Specifically, the Fe content in commercially available powders is
increased during the production of the powder: for example, a raw
material originally contains much Fe, and a raw material ingot is
pulverized into powder with an iron-made pulverizer.
[0043] Especially, a commercially available Cr powder contains a
high level of Fe, usually several hundred ppm (for example, 780
ppm). Therefore, it is extremely difficult that when a commercially
available Cr powder is used, the obtainable oxide-containing cobalt
base alloy target material containing Cr satisfies the above Fe
content.
[0044] On the other hand, a commercially available Cr ingot
contains a lower level of Fe compared with the commercially
available Cr powder, for example, below a decimal like 0.14 ppm.
However, if such Cr ingot is pulverized into powder by a
pulverizing machine, the resulting Cr powder will be contaminated
with Fe during the pulverizing so that the Fe content of the Cr
powder will surpass that of the commercially available Cr powder.
Hence, use of a commercially available Cr ingot cannot solve the
problem.
[0045] Atomization is an alternative technique for obtaining powder
from an ingot without the Fe contamination. However, because Cr is
a refractory metal having a high melting point of 1903.degree. C.,
it is difficult to stably supply the molten metal to an atomization
apparatus. Therefore, it is practically impossible to obtain Cr
powder directly from a Cr ingot by the atomization method.
[0046] The inventors of the present invention have found in the
above-mentioned circumstance that when a Cr ingot and at least one
Co raw material selected from Co ingot and Co powder are molten
together to produce a Co--Cr alloy and the obtained Co--Cr alloy is
atomized, Co--Cr powder is produced easily. By forming the Co--Cr
alloy, the liquidus temperature is lowered compared with that of Cr
alone, and therefore a melt of the Co--Cr alloy can stably be
supplied to the atomization apparatus.
[0047] Concerning the atomization method, the gas atomization
method is preferred in which the atomization conditions are not
specifically limited and are appropriately determined based on
known conditions.
[0048] Also, concerning the Co source, the Fe content is lower in a
commercially available Co ingot than in a commercially available Co
powder. Accordingly, the Fe content of the target material may be
further reduced by using a Co ingot and Co powder in combination or
a Co ingot alone, more effectively than by using a commercially
available Co powder alone. Further, the use of Co ingot alone is
preferable because the effect of reduction of the Fe content
becomes more prominent.
[0049] It is needless to say that the Cr ingot, Co ingot and Co
powder each preferably have a Fe content of 100 ppm or less, more
preferably 80 ppm or less, and further preferably 60 ppm or less.

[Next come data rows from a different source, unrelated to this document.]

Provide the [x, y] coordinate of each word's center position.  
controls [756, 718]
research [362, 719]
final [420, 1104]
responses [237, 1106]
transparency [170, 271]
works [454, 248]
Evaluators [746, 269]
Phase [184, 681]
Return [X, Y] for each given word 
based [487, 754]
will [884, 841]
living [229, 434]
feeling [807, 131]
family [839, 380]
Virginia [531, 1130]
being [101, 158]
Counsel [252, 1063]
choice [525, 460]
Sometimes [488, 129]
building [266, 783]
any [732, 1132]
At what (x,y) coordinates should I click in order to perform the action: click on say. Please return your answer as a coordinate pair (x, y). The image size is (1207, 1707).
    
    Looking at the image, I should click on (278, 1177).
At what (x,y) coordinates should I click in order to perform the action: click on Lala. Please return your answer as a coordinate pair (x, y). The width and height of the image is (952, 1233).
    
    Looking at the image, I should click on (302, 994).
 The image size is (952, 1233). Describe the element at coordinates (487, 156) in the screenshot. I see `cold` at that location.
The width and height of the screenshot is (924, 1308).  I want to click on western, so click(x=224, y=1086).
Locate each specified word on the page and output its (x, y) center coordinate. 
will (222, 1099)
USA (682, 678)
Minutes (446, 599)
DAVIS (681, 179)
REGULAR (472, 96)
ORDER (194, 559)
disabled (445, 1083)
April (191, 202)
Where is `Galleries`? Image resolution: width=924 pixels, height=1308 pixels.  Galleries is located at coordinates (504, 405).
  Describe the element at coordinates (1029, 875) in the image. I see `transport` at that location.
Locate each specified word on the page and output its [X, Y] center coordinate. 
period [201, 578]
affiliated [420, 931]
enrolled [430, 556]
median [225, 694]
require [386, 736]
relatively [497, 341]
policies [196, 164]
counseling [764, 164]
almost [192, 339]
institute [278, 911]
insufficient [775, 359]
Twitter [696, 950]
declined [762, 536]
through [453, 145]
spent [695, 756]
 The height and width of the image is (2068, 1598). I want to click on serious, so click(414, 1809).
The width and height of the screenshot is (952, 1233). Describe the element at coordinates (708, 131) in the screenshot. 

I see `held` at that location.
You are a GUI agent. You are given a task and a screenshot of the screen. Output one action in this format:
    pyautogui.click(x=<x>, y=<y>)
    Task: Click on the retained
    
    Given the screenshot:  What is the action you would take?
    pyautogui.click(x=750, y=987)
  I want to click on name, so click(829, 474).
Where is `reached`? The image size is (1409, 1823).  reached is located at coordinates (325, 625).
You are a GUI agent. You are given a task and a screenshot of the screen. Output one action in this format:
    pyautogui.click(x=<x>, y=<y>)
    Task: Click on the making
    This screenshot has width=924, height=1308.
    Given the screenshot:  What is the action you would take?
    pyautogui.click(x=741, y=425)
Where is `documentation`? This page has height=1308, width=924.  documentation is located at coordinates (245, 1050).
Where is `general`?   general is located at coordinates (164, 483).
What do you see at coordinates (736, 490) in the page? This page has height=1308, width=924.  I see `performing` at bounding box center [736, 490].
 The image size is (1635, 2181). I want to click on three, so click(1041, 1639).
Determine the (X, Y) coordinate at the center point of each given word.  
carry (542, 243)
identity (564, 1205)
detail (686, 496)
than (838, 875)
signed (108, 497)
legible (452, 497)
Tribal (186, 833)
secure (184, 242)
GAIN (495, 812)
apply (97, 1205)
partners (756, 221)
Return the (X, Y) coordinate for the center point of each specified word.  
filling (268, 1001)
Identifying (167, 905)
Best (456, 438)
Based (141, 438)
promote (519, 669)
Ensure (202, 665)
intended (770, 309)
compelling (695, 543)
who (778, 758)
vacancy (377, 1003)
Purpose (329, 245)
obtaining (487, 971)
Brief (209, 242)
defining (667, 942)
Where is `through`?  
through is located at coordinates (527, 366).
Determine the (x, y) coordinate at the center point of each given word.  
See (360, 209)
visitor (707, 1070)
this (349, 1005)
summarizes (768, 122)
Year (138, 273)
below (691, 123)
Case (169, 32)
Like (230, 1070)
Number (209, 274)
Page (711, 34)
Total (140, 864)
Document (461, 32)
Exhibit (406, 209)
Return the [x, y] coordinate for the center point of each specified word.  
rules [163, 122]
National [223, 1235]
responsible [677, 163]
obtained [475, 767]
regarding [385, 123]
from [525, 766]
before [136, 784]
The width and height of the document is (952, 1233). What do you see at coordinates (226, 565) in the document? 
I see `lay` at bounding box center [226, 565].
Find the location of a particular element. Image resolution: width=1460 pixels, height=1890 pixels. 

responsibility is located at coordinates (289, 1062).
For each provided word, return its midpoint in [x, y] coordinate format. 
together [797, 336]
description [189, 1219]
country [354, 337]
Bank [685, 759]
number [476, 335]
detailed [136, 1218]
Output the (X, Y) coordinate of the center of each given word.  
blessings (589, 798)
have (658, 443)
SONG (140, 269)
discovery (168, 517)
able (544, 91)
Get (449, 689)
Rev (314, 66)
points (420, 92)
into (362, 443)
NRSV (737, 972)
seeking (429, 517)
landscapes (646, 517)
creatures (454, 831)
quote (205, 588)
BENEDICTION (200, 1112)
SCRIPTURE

That is, some of commercially available Cr ingots, Co ingots, and
Co powders have a high level of the Fe content, and not all
commercially available ones can be used as raw materials.
[0050] The Co--Cr powder produced as described above may be mixed
with oxide powder and optionally other metal powder (for example,
Pt powder) each having a Fe content of 100 ppm or less, preferably
80 ppm or less, and more preferably 60 ppm or less. The resultant
mixed powder may be processed by powder metallurgy in which the
mixed powder is sintered after forming or simultaneously with
forming. Thus, an oxide-containing cobalt base alloy target
material containing Cr and having a Fe content of 100 ppm or less
may be produced.
[0051] There are several methods for mixing the powders; for
example, ball mill mixing, V-blender mixing, bag mixing, mixing by
screw mixer, and other known methods. There are also several
forming methods; for example, cold isostatic pressing, metal mold
casting, and other known methods using a mold. There are also
several methods for sintering simultaneously with forming; for
example, hot pressing (HP), hot isostatic pressing (HIP), and the
like. The conditions in these methods are not specifically limited
and may be chosen appropriately from any known conditions.
[0052] The sputtering target of the present invention is formed by
bonding the above-described oxide-containing cobalt base alloy
target material to a backing plate through a bonding material. The
bonding material may be In metal or an In alloy.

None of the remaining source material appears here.